#### QUOTED PASSAGE ####
The Tariffs Were Meant to Start On August 1st
The 100% tariffs on imported Chinese EVs were meant to start on August 1st. However, some have said this tariff is more political than economic, since the U.S. gets so few Chinese EVs. The only EV imported directly from China is the Polestar 2. The tariffs have forced Volvo to delay its $35,000 EX30 compact EV.
But, the U.S. Trade Representative’s Office still has to review more than 1,100 comments before it makes its final determination. After that determination is made, the tariffs will go into effect two weeks later. So we’ve got at least two weeks before the EV tariffs go into effect.
The tariffs have had plenty of detractors. Polestar CEO Thomas Ingenlath expressed his frustration with the vague rules back in April; the Polestar 2 will soon be subject to a 100% tariff. It’s not clear if the brand has plans to move the production of that model to a new manufacturing plant or just kill it entirely. It’s not just the automotive sphere that’s up in arms, either. Reuters quotes the Port Authority of New York and New Jersey as being disappointed with the new tariff’s attack on Chinese cranes, which it claims over-stress its already limited budget. The tariffs on cranes could add $4.5 million on to the cost of each crane for the Port Authority.
Given the big trade deficit (the U.S. has imported $427 billion worth of goods, but only exported $148 billion), it’s not likely that the comments the U.S. Trade Department is currently sifting through will result in reductions in the tariff’s percentages. It’s not clear when the department will be finished going through the comments.
Volvo EX30
If BYD, Geely or anyone else has aspirations for the U.S., they’re going to have to get really creative.
####
STATED PROBLEM 1 — Copy the lines of the listing from the one containing "Where should I click to: Enable" through the one containing "click(37, 587)", both included.
The listing that follows is unrelated to the article on the Chinese EV tariffs.
#### SOURCE MATERIAL ####
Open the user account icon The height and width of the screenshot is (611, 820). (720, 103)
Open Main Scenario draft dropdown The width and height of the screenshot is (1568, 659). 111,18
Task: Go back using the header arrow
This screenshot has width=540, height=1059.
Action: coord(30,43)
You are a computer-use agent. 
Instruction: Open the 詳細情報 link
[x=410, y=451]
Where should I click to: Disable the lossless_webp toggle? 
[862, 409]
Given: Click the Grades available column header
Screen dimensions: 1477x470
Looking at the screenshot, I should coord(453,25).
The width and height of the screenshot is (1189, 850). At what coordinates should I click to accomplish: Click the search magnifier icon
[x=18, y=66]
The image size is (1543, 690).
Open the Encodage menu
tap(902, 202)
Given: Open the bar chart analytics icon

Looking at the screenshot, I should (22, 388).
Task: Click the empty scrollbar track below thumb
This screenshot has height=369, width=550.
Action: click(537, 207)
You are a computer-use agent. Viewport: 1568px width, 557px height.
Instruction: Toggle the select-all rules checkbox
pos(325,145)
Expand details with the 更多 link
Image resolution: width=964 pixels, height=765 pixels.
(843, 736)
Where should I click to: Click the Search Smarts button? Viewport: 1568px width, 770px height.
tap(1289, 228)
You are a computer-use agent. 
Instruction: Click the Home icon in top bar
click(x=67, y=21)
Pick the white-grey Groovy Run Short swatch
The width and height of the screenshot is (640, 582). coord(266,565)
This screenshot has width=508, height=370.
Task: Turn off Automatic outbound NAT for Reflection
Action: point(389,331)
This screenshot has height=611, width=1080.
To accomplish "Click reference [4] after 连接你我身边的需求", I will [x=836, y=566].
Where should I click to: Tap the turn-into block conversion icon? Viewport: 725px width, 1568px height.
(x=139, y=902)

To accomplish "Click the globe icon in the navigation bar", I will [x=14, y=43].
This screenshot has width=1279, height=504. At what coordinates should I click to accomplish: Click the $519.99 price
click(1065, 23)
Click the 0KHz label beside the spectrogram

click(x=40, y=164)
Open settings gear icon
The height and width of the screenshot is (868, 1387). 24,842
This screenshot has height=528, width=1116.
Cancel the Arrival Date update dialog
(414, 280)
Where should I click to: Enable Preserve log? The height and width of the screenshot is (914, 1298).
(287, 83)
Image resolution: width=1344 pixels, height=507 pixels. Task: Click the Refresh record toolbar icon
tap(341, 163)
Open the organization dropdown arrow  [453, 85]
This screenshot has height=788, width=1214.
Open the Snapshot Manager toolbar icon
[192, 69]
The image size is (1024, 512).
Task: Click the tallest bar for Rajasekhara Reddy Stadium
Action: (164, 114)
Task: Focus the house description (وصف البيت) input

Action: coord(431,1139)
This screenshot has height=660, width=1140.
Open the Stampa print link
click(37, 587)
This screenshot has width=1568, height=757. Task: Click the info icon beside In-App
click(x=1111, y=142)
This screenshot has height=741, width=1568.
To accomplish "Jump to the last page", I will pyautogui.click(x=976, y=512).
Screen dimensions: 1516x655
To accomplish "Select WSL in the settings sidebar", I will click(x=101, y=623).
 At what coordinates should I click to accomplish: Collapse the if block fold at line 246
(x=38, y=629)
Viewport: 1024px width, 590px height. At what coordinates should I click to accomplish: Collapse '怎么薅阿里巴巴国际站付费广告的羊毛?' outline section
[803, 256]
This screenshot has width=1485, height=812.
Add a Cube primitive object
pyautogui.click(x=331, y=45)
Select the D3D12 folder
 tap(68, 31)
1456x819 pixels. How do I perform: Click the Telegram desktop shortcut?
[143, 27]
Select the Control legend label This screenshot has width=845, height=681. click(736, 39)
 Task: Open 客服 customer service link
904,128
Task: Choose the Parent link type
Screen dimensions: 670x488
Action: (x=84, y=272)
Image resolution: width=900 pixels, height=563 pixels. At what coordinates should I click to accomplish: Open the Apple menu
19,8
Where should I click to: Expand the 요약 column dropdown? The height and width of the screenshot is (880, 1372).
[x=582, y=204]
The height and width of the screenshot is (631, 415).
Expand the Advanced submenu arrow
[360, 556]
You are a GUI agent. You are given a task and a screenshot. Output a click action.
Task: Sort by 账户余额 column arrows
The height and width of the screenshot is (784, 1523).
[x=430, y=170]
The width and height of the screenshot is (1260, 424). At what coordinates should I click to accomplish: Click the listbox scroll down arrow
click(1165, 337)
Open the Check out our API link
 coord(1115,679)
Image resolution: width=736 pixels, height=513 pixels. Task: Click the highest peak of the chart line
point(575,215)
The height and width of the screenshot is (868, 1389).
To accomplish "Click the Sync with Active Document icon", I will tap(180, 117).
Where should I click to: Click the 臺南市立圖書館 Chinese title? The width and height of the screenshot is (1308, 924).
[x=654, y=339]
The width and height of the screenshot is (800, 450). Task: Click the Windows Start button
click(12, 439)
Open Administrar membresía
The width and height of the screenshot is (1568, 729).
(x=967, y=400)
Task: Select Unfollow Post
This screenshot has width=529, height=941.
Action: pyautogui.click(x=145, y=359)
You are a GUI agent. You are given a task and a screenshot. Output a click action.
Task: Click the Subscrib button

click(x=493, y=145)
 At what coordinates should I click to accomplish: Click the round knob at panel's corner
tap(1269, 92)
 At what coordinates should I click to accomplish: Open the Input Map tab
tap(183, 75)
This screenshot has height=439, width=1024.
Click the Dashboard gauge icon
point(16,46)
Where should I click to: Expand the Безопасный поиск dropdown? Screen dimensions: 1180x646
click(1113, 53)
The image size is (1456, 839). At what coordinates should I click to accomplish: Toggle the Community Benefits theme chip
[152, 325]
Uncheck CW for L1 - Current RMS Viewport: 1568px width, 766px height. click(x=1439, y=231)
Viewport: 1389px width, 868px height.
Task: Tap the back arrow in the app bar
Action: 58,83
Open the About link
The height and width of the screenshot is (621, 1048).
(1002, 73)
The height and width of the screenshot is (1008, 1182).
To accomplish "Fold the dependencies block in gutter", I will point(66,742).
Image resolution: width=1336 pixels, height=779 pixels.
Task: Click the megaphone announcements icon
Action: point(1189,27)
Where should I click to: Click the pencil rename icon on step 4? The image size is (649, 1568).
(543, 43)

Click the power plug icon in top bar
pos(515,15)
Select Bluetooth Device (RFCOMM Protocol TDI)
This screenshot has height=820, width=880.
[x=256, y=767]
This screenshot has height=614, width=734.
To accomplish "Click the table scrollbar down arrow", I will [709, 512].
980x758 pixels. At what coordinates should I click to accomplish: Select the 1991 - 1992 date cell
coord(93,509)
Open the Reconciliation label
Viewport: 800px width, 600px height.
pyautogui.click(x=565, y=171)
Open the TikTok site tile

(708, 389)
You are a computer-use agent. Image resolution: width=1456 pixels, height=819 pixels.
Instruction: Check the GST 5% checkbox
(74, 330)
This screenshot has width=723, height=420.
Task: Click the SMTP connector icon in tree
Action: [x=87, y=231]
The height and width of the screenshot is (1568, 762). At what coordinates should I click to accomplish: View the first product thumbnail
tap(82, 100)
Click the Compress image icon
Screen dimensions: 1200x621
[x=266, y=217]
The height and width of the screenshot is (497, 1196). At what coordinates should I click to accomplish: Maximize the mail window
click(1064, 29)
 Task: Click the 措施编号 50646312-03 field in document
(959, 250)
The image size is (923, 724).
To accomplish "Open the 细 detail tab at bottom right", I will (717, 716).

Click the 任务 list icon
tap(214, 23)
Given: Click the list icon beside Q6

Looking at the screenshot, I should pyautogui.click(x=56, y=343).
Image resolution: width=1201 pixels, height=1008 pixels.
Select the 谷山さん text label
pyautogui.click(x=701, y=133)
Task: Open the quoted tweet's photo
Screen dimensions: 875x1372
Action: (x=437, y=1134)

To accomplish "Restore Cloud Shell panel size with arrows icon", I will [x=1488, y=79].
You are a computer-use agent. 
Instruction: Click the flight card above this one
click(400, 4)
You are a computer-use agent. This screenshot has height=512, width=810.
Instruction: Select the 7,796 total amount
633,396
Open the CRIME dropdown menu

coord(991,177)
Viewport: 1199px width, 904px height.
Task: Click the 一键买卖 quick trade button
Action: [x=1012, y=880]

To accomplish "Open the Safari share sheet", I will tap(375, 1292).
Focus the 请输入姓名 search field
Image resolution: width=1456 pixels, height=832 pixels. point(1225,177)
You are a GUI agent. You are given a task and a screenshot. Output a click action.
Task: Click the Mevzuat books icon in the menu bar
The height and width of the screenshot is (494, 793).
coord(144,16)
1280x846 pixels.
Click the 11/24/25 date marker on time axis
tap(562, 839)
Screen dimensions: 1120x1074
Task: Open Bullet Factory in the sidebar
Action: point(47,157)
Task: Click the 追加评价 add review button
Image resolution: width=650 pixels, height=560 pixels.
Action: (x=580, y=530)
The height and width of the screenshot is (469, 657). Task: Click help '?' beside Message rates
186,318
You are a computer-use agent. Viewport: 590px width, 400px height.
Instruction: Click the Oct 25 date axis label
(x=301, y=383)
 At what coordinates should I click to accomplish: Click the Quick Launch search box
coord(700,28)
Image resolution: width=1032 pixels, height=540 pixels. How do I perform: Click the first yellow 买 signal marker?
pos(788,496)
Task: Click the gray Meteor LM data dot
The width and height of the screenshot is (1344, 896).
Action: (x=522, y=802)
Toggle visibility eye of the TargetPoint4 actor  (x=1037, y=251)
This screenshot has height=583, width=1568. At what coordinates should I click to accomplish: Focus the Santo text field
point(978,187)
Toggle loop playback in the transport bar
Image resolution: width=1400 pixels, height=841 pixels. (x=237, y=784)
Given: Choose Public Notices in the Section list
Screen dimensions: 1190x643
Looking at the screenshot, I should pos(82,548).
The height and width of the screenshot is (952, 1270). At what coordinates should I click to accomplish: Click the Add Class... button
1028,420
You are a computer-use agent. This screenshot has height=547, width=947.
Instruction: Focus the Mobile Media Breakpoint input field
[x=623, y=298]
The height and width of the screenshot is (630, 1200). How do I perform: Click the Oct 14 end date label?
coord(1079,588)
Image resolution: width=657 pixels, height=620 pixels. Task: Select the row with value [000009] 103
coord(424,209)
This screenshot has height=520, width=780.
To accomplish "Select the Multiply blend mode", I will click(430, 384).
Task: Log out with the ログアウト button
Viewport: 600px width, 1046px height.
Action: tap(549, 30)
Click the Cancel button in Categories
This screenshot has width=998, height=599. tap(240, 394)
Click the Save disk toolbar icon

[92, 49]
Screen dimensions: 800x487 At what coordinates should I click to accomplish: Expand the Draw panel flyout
####
STATED PROBLEM 2 — According to the article on the Chinese EV tariffs, which EV is the only one imported directly from China?

CORRECT RESULT 1 —
Where should I click to: Enable Preserve log? The height and width of the screenshot is (914, 1298).
(287, 83)
Image resolution: width=1344 pixels, height=507 pixels. Task: Click the Refresh record toolbar icon
tap(341, 163)
Open the organization dropdown arrow  [453, 85]
This screenshot has height=788, width=1214.
Open the Snapshot Manager toolbar icon
[192, 69]
The image size is (1024, 512).
Task: Click the tallest bar for Rajasekhara Reddy Stadium
Action: (164, 114)
Task: Focus the house description (وصف البيت) input

Action: coord(431,1139)
This screenshot has height=660, width=1140.
Open the Stampa print link
click(37, 587)

CORRECT RESULT 2 — The Polestar 2.